My father was a devoted and dedicated pastor who believed strongly that a church needed to expand and grow. He also believed that God blesses those who make sacrifices for His work. My mother always tried to be a supportive pastor’s wife and after the anger passed, she acquiesced and the money was given to the building fund. But I know she was very disappointed and I’m not sure she ever forgave him entirely. She had learned to appreciate my father’s selfless nature when it came to his flock – I remember coming home from school one day and finding out that he had given our den sofa and a twin bed to a struggling family — but endangering my college education was a bitter pill to swallow.

My mother became ill in 1976 and died in the spring of 1977, after a seven-month battle with leukemia. A few years later, when my high school graduation was approaching and my friends were applying to colleges and universities, I wasn’t sure I’d be able to go to college. I was an average student with no hope of a scholarship, and we certainly were not rich. I spoke to my father about it one evening after dinner when we were alone.

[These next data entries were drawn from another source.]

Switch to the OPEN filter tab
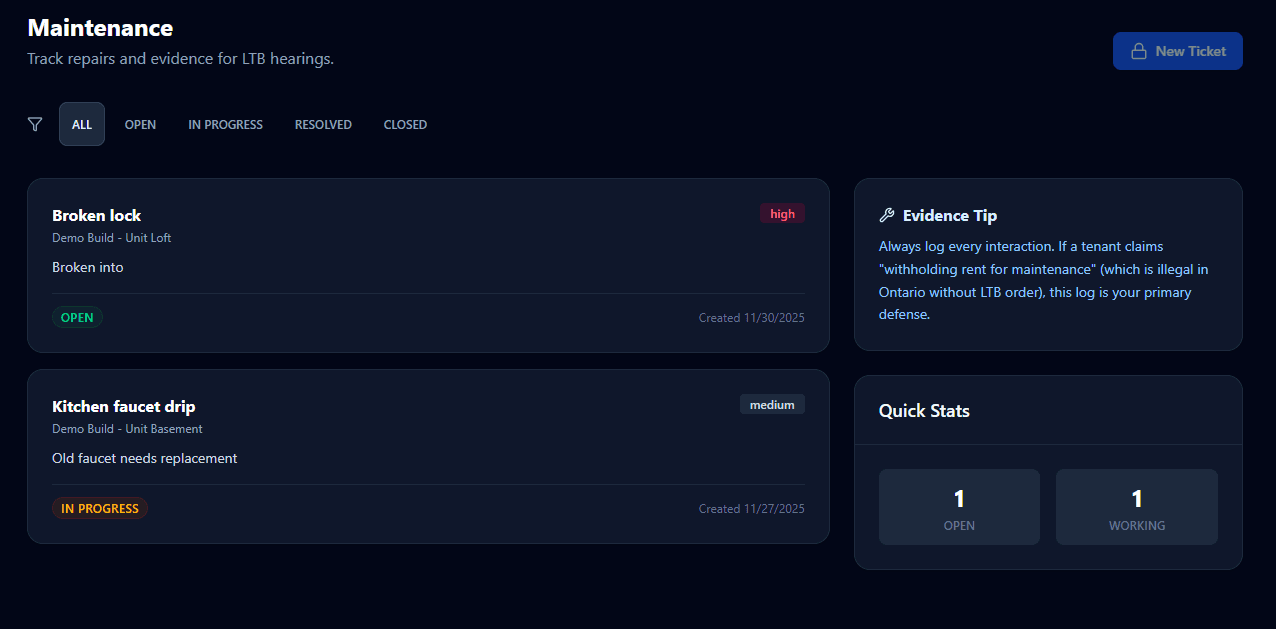The height and width of the screenshot is (629, 1276). [x=140, y=124]
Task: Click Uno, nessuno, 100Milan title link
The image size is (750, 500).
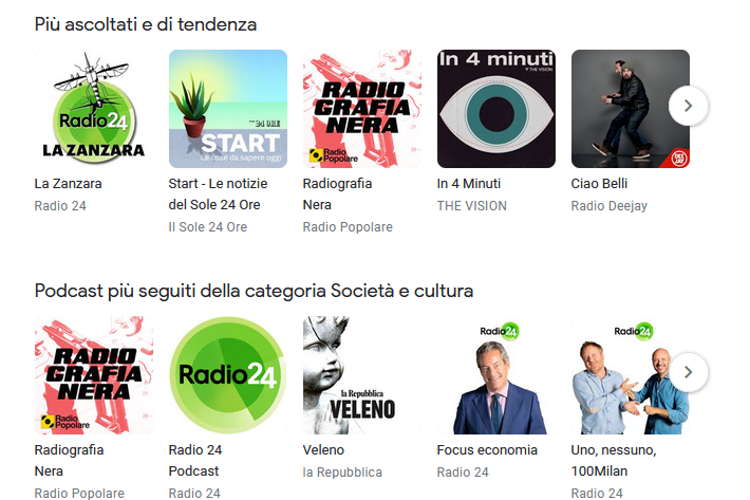Action: coord(614,460)
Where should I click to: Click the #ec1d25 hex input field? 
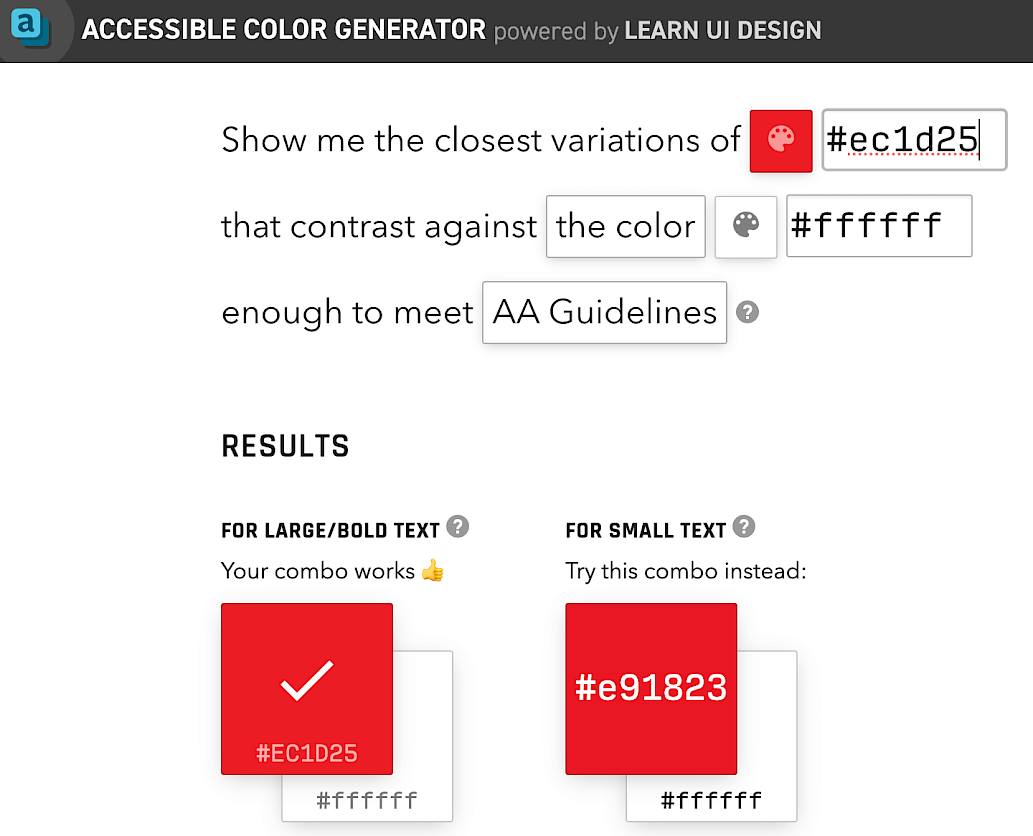click(913, 140)
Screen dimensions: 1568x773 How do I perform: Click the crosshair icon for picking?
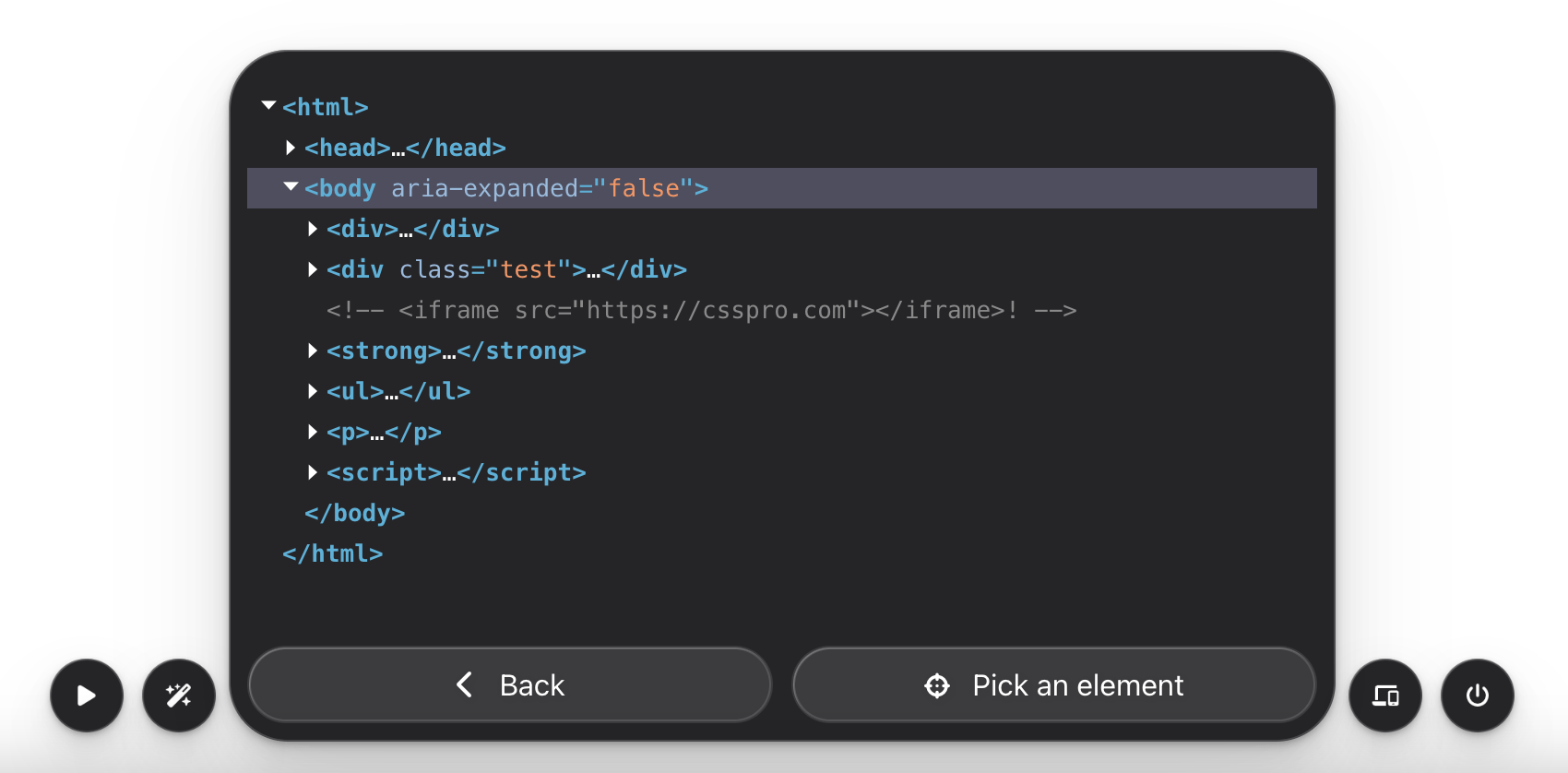tap(937, 685)
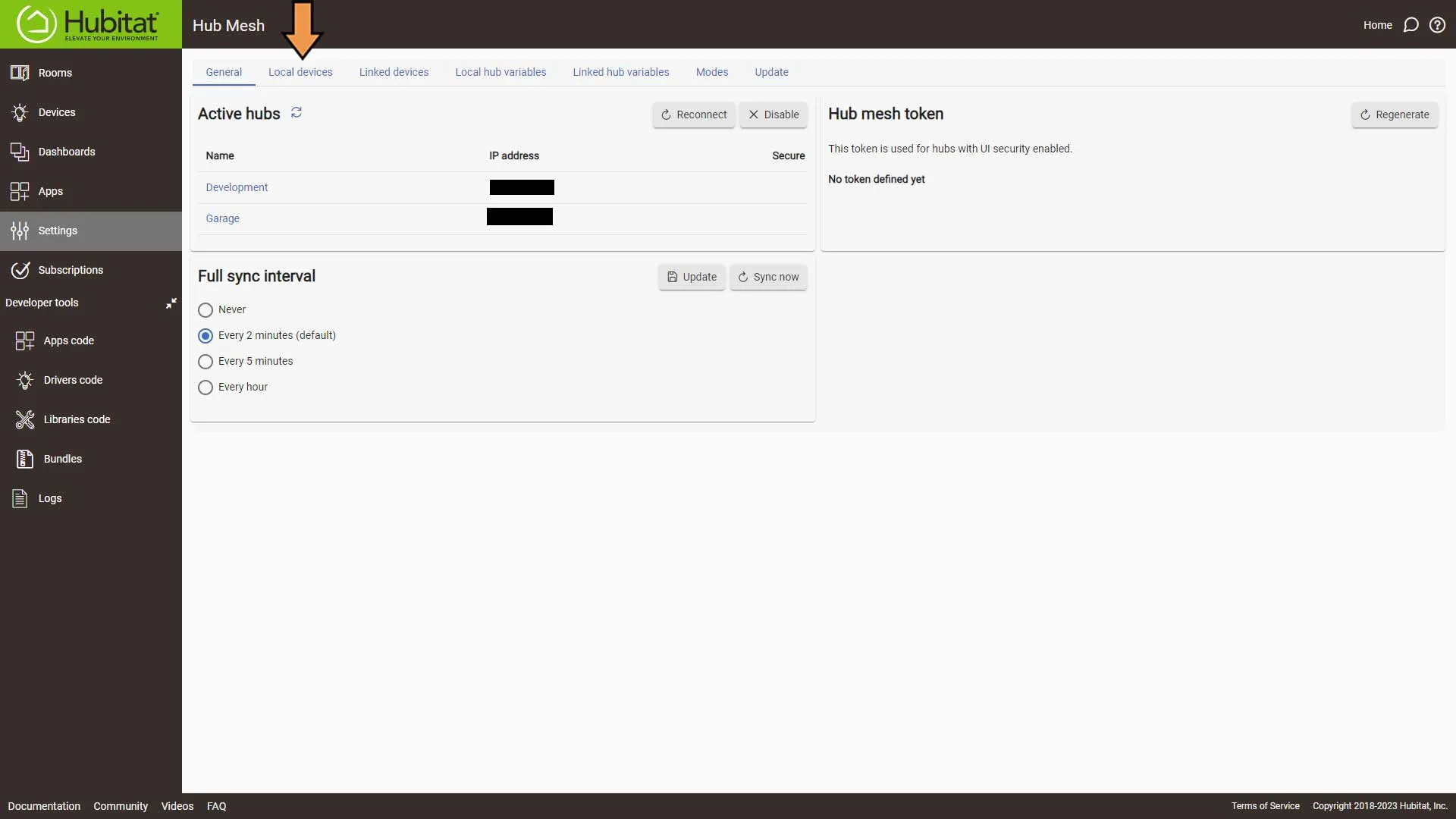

“You are going to college, Jeffrey,” he said emphatically. “There was nothing more important to your mother than your education. She wanted to pay for it herself and even though she is not here, you can still go to college because of her.”

Being a minor child of 14 when my mother died, I was eligible to receive her social security payments. I knew nothing about it, but those checks had been arriving every month for more than four years and dad had deposited every one of them into a bank account. By the time I was 18, there was enough money to fully pay for two years of college, and because I would continue to receive checks until my 22nd birthday, there might even be enough to get me through to the end. As it turned out, I only had to get a student loan to pay for the final semester of my senior year.

My mother’s dream for me came true. I attended two years at Carson-Newman College in Tennessee and then transferred to Northern Michigan University, where I graduated with a degree in English. On graduation day in May of 1985, I walked across the stage, picked up my diploma and whispered “Thank you, my dear mother. I love you!”

I hope she was watching… and smiling.